● **Изучаемый текст**

╔══

Регентша российской короны Анна Леопольдовна
Очередная «коронная перемена», произошедшая в Петербурге, отдала судьбу России в руки двадцатидвухлетней женщины – ленивой, чувственной и весьма недалекой.
Анна Леопольдовна почти все время валялась в постели, читая душещипательные романы и постоянно беседуя со своей возлюбленной фрейлиной Юлией Менгден, о которой ходил упорный слух, что она и регентша – лесбиянки. Возможно, такой слух распространился из-за того, что Анна Леопольдовна могла сутки напролет проводить время в одной постели с Юлией Менгден. И хотя многие современники утверждали, что это – не порочная любовь, а платонические чувства двух близких друг другу душ и сердец, все же находились и такие, которые утверждали обратное. Как бы то ни было, но обе женщины не могли и часа провести друг без друга и постоянно находились рядом.
Как только Анна Леопольдовна превратилась в первую персону в государстве, она стала делать то, чего раньше делать не могла из-за покойной императрицы. Первым делом возле нее появился граф Линар. На сей раз его амурная игра была несколько усложнена – граф, приехав в Петербург, продолжал при каждом удобном случае выказывать глубочайшую влюбленность в Анну Леопольдовну, но одновременно откровенно волочиться и за Юлией Менгден.
Наконец, с благословения регентши, он сделал предложение ее фрейлине, но было решено, что они останутся пока втроем, ибо невозможно было разлучить двух любящих женщин. Таким образом, возник классический треугольник, впрочем, вскоре распавшийся, ибо Линар срочно уехал в Дрезден, взяв с собой кучу денег и шкатулку с бриллиантами, которые, как говорили, он повез дрезденским ювелирам для того, чтобы сделать корону для Анны Леопольдовны, желавшей превратиться из регентши и Великой княгини в Российскую императрицу.
Во время поездки Линар получал нежнейшие письма от Анны Леопольдовны, а в Петербурге уже видели в нем нового Бирона и полагали, что Антон-Ульрих вскоре станет не более чем марионеткой в руках всесильного фаворита.
Пока Линар занимался ювелирными забавами, в верхних этажах власти начались новые баталии. Миних, арестовавший Бирона и занявший пост Первого министра, продолжая оставаться и Президентом Военной коллегии, стал внушать Остерману и его сторонникам большие опасения из-за почти неограниченной власти, сосредоточившейся в его руках. Чтобы создать фельдмаршалу достаточно серьезный противовес, Антону-Ульриху присвоили звание генералиссимуса, князю Алексею Михайловичу Черкасскому – генерал-адмирала, и таким образом Миних перестал быть бесспорно первым военным России. К тому же его противниками были и регентша, и, что не менее опасно, граф Остерман – хитрый, умный, очень осторожный и дальновидный политик. Воспользовавшись тем, что Миних в декабре 1740 года заболел, Остерман сумел внушить регентше мысль, что это – надолго, что фельдмаршал не только болен, но и стар и нуждается в покое от непосильных для него государственных дел.

╚══

● **Собранные данные**
╔══

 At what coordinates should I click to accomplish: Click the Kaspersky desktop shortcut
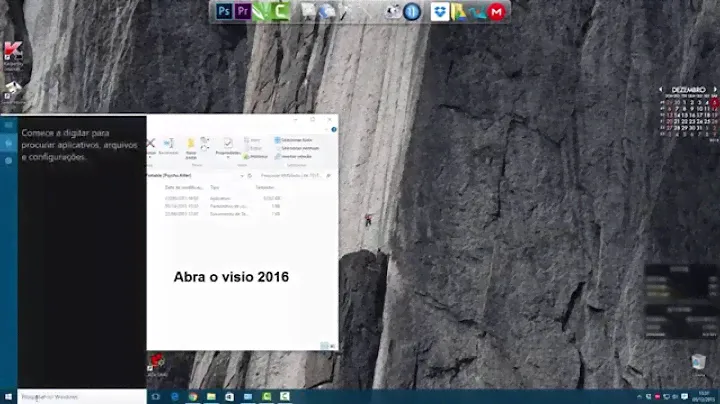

╚══

● **Рабочее задание 1**
Ответьте на вопросы по тексту об Анне Леопольдовне.
(a) С кем Анна Леопольдовна постоянно беседовала, лежа в постели?
(b) Куда срочно уехал граф Линар?
(c) Какое звание присвоили Антону-Ульриху?
● **Рабочее задание 2**
Объясните по тексту об Анне Леопольдовне, зачем Антону-Ульриху присвоили звание генералиссимуса.
Эти данные никак не связаны с текстом об Анне Леопольдовне.

● **Результат упражнения 1**
(a) С фрейлиной Юлией Менгден.
(b) В Дрезден.
(c) Звание генералиссимуса.

● **Результат упражнения 2**
Звание дали, чтобы создать серьезный противовес фельдмаршалу Миниху. Миних занял пост Первого министра и остался Президентом Военной коллегии. Сосредоточенная в его руках почти неограниченная власть внушала большие опасения Остерману и его сторонникам.